Sabtu, 08 Februari 2014

Harapku Kepada Malam



                

            Malam ini sama seperti malam sebelumnya. Aku duduk disampingmu dan terkadang kita berhadapan untuk menatap mata satu sama lain. Ini yang aku suka, duduk berdua dengan canda tawa yang tak sengaja terselipkan diantara pembicaraan manis kita. Ini juga yang selalu aku rindukan, senyum manis yang mengembang sumringah tanpa paksaan. Belaian halus tanganmu yang selalu aku harapkan agar tak pernah berhenti membelai rambut hitamku. Waktu yang bagiku adalah waktu yang luar biasa. Waktu yang memberikan kebahagiaan yang menjalar di setiap nadiku. Entahlah, rasa bahagia yang berlebih. Setiap aku melihat mata indahmu, entah mengapa selalu muncul rasa takut kehilangan. Rasa itu selalu merambat disekujur tubuhku. Entah firasat atau mungkin hanya sekedar perasaan yang berlebihan, aku juga tak paham. 

            Aku selalu mengingat ini, disetiap kita duduk berdua di bawah naungan langit Tuhan, kamu selalu berkata dengan penuh keyakinan bahwa akulah satu-satunya. Bahwa akulah sumber kebahagiaanmu. Karena hanya aku, wanita yang membuatmu selalu merindukan malam. Kata-katamu itu mampu membuatku melayang jauh ke tempat antahberantah yang telah memberikanku kebahagiaan yang sempurna. Kamu juga mampu memngukir senyum ikhlas yang mengembang penuh kepercayaan di bibirku. Iya, itulah kamu. Memberiku harap dan meninggikan semua khayalku. 

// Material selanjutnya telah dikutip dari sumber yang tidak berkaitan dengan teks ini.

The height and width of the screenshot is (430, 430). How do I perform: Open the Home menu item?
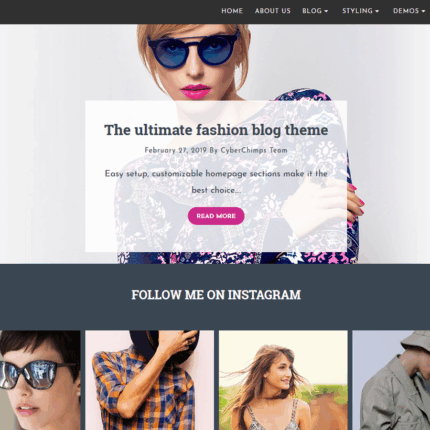[232, 11]
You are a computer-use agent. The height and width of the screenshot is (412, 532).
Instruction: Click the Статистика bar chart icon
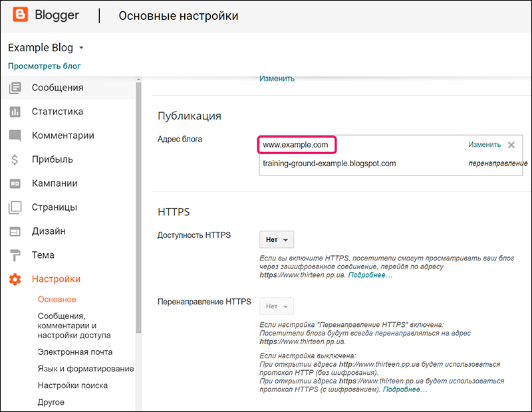pyautogui.click(x=15, y=112)
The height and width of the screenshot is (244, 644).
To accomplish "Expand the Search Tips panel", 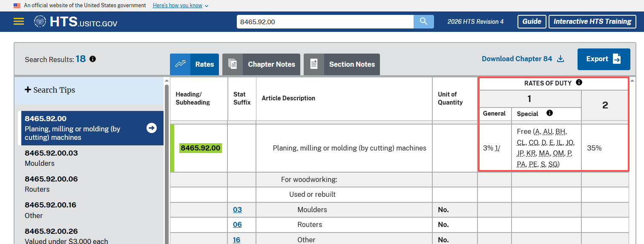I will click(x=50, y=90).
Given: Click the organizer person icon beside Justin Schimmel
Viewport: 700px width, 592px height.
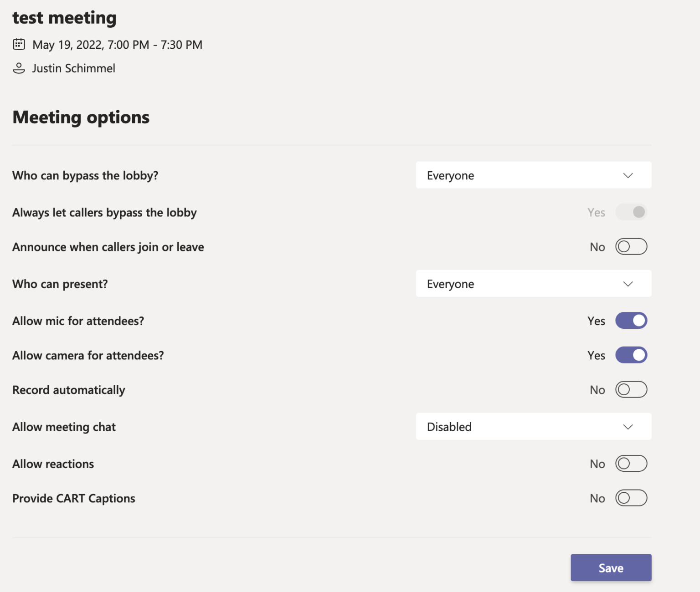Looking at the screenshot, I should pos(19,68).
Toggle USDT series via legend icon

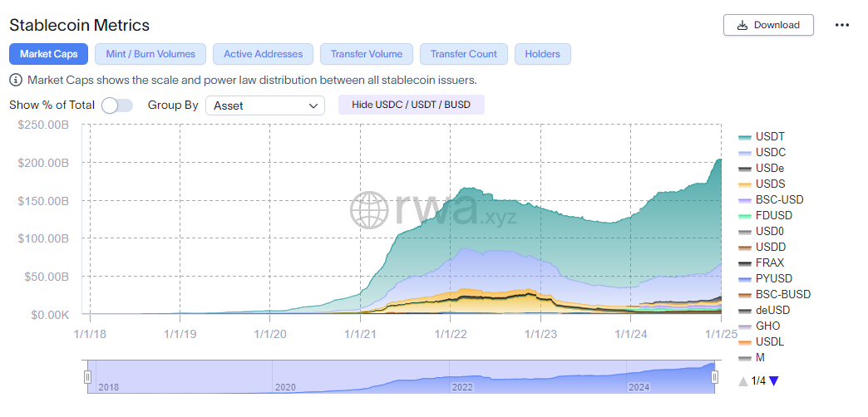click(744, 137)
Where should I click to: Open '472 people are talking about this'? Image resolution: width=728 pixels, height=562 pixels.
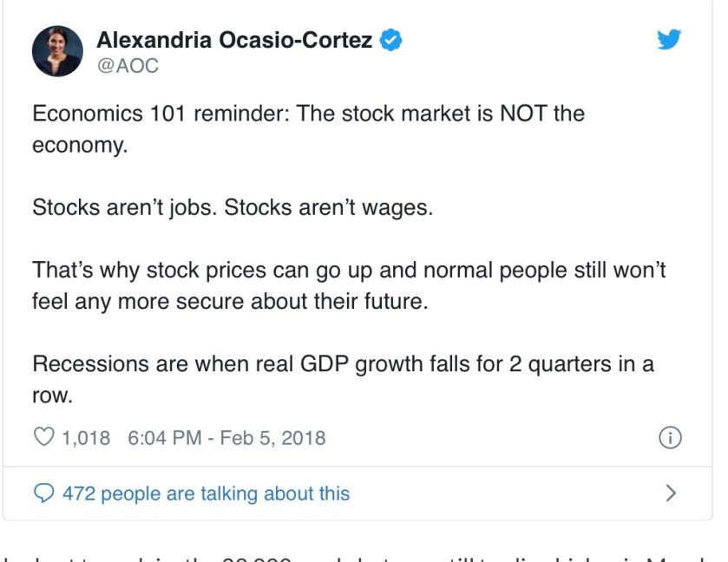(x=206, y=493)
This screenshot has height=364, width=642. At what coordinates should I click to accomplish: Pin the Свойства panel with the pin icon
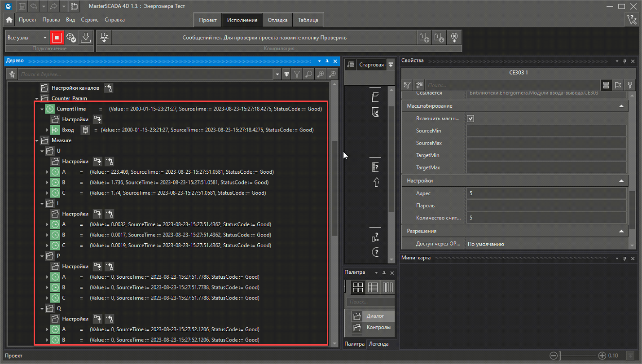[x=624, y=61]
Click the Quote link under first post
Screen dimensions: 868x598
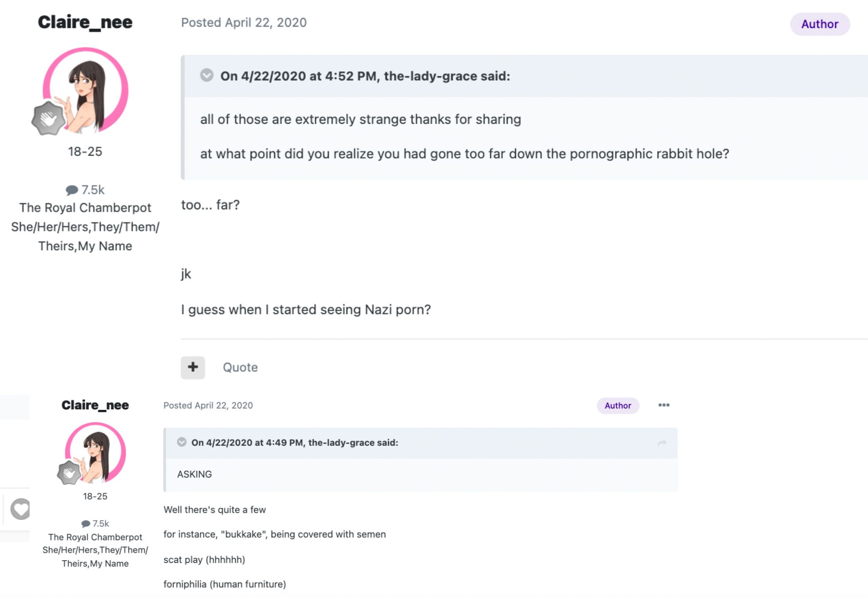[x=240, y=367]
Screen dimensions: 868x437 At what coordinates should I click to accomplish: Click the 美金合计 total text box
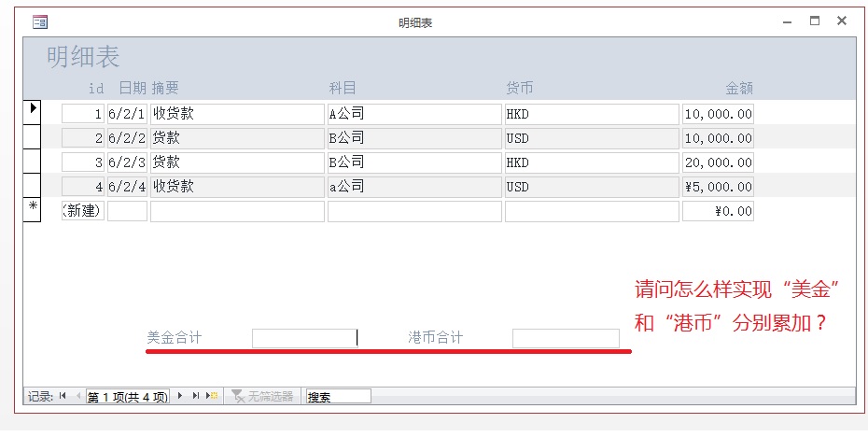[304, 338]
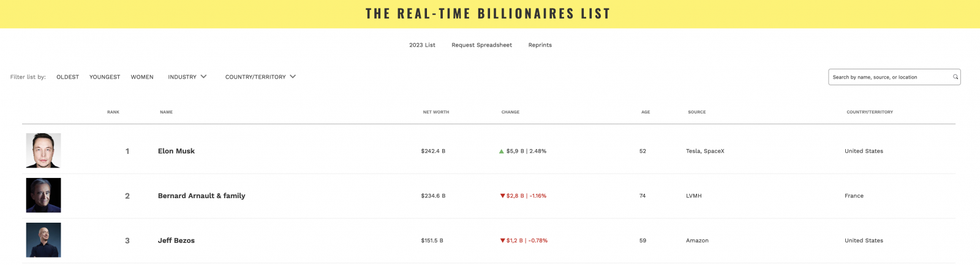The width and height of the screenshot is (980, 265).
Task: Open the Reprints link
Action: tap(540, 45)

            Malam yang masih tetap sama. Posisi duduk kita juga sama. Sama-sama berhadapan. Sama-sama menatap mata satu sama lain. Aku diam. Kamu juga ikut diam. Kita tak bersuara sama sekali. Malam ini hening. Tak ada yang bergeming. Aku sibuk menatap mata indah yang Tuhan ciptakan kini tepat berada di hadapanku. Aku juga sibuk mengagumi tubuhmu yang gagah berisi. Tubuh yang kelak akan melindungiku dari segala goresan entah itu goresan lahir atau goresan batin. Tangan yang kelak siap menopang tubuhku ketika aku terjatuh dan membutuhkan uluran tangan untuk kembali berdiri tegak. Semua itu aku temukan di dalam dirimu, Sayang. Aku sudah menaruh harapan yang tak terhingga tingginya. Aku juga sudah memberikan seluruh hati dan fikiranku sehingga semuanya telah terkunci rapat olehmu. Sadarilah, kini hanya kamulah satu-satunya. Kini hanya kamulah yang aku miliki untuk mewujudkan semua harapan. Dan kini hanya kamulah yang telah berhasil mengunci rapat hati dan fikiranku. 

            Angin yang berhembus lembut seakan mendayu jiwaku. Dan tiba-tiba, “DEG!” Aku tersadar. Aku berkhayal terlalu jauh. Aku melangkah terlalu lebar. Aku sadar aku berkhayal. Aku sadar tak ada malam seindah dulu  lagi. Aku sadar tak ada kamu lagi. Aku sadar semuanya. Semuanya semu. Semuanya adalah khayalan yang masih belum bisa aku musnahkan. Malam ini adalah malam yang berbeda. Malam yang sebenarnya aku duduk sendiri. Bukan duduk bersamamu. Malam yang kesekian kalinya aku lewatkan bersama khayalan dan bayangan bohong yang selalu aku ciptakan sendiri. 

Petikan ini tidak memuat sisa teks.